Ecco The Ritual, un film horror girato in esterna per quasi tutta la sua durata, ma che si propone di essere introspettivo e psicologicamente claustrofobico. A conti fatti ci sarà riuscito? Il trailer, sparato sul circuito Netflix, mi aveva molto colpito: mostrava l'impronta di un film che con minimi effetti speciali puntava direttamente ai contenuti, misterioso, interessante ed avventuroso con tinte forti di soprannaturale. Ma vi accenno la trama, promettendo pochi spoiler. Ebbene, un gruppo di 5 amici (inglesi), ex compagni d'università, decide di fare una vacanza. Idea apprezzabile per tenere saldi i rapporti e staccare dalla routine di tutti i giorni. Ognuno quindi propone una meta ideale, molto diversa e nelle più disparate località del globo. Uno di essi però, la sera stessa della rimpatriata, muore vittima di una rapina all'interno di un supermarket. Implicito, gli altri 4 in sua memoria decidono di fare comunque il viaggio e lo fanno nella meta da lui proposta: un percorso di trekking estivo sulle montagne al confine tra la Svezia e la Norvegia. È fin qua tutto sembra, malgrado la tristezza, filar liscio. Ovviamente questo status quo non perdurerà. Il meno atletico del gruppo, Dom, a causa di un movimento maldestro finisce per compromettere il suo menisco, cosa che gli impedisce fisicamente di intraprendere il previsto cammino di 14 ore, per rientrare al campo base. Gli altri tre amici Luke, Phil e Hutch non lo abbandonano e, su idea di Hutch, decidono di accorciare il cammino prendendo una scorciatoia per il bosco...facendo in modo che Dom possa sostenerne lo sforzo.
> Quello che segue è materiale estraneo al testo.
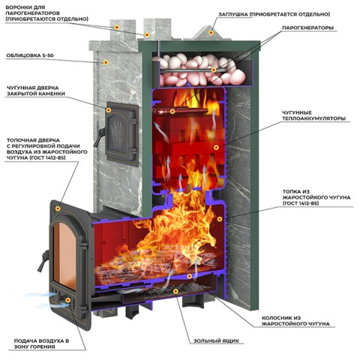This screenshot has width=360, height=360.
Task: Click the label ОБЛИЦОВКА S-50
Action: tap(30, 56)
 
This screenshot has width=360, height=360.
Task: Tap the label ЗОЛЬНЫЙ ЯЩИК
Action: tap(216, 340)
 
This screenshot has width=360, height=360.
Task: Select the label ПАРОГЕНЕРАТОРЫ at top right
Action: tap(308, 28)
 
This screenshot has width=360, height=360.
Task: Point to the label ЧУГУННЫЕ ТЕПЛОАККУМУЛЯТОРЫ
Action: tap(314, 116)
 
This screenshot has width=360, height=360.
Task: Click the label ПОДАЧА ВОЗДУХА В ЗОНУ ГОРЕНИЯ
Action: tap(41, 344)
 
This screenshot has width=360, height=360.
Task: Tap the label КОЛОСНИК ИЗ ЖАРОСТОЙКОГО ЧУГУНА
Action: tap(296, 321)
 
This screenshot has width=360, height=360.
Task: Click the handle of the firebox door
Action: tap(43, 261)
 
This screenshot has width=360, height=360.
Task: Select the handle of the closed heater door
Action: tap(98, 137)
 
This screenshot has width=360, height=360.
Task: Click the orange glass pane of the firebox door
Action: tap(65, 255)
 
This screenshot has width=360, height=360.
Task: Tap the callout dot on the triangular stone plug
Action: tap(212, 32)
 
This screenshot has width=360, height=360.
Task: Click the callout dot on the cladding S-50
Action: tap(106, 62)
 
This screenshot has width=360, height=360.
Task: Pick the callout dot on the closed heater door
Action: tap(108, 110)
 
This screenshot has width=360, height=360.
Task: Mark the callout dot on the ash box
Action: tap(176, 291)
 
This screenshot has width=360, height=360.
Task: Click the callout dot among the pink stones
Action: tap(214, 70)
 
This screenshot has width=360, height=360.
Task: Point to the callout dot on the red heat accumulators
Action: tap(216, 148)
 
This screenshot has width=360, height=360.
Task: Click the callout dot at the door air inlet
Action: tap(68, 300)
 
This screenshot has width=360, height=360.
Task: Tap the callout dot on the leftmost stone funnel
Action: tap(117, 27)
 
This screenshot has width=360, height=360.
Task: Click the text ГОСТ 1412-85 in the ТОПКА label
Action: tap(302, 203)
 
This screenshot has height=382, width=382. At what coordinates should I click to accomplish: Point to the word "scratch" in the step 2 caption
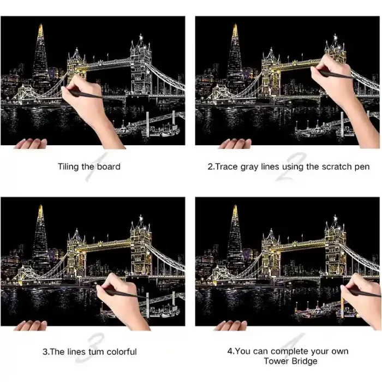click(336, 166)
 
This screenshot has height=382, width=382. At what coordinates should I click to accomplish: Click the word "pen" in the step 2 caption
click(362, 168)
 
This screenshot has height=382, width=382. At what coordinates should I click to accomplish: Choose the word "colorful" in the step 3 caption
click(122, 352)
È da qui in poi inizieranno i guai, quelli veri....perché non soltanto i quattro saranno prede dei loro demoni interiori, ma verranno letteralmente inghiottiti dal bosco e cacciati da una strana e terribile creatura....


Questo film è....strano: ha tutto per catturare l'attenzione iniziale, è girato bene dall'americano David Bruckner, la trama è abbastanza chiara  e procede linearmente senza tempi morti o pesantezza.....poi però, dopo la prima ora, si inizia a perdere in qualche cliché e scontentezza, per compiersi e culminare  in un finale non scontato, ma scialbo, sciocco e rappresentante tutto ciò che il film non era partito per essere...ossia un film di genere come tanti. Certo poteva essere peggio, infatti le premesse potevano far intravedere qualche legame od ispirazione con "The Blair Witch Project", fortunatamente non è stato così. Le differenze in ambito sono molto più copiose delle possibili analogie, in questo caso siamo di fronte ad un film con struttura classica, niente confusione o telecamere amatoriali in prima persona, inoltre gli attori (britannici) hanno un discreto peso in scena e carica drammatica, specialmente Rafe Spall (attore con discreto curriculum cinematografico) nel ruolo di Luke e Robert James-Collier (conosciuto in varie serie TV, "Downtown Abbey" su tutto)  che invece interpreta Hutch. Non è quindi una boiata......ma non è neppure ed affatto un capolavoro. È stato pubblicizzato come "The best horror of the Year", beh non lo è, sappiatelo a chiare lettere. Con una trama più pregnante e strutturata si sarebbe potuto fare un film decisamente migliore, nei fatti.....non è così psicologico come vorrebbe, e funziona solo per un medio ed ordinario intrattenimento.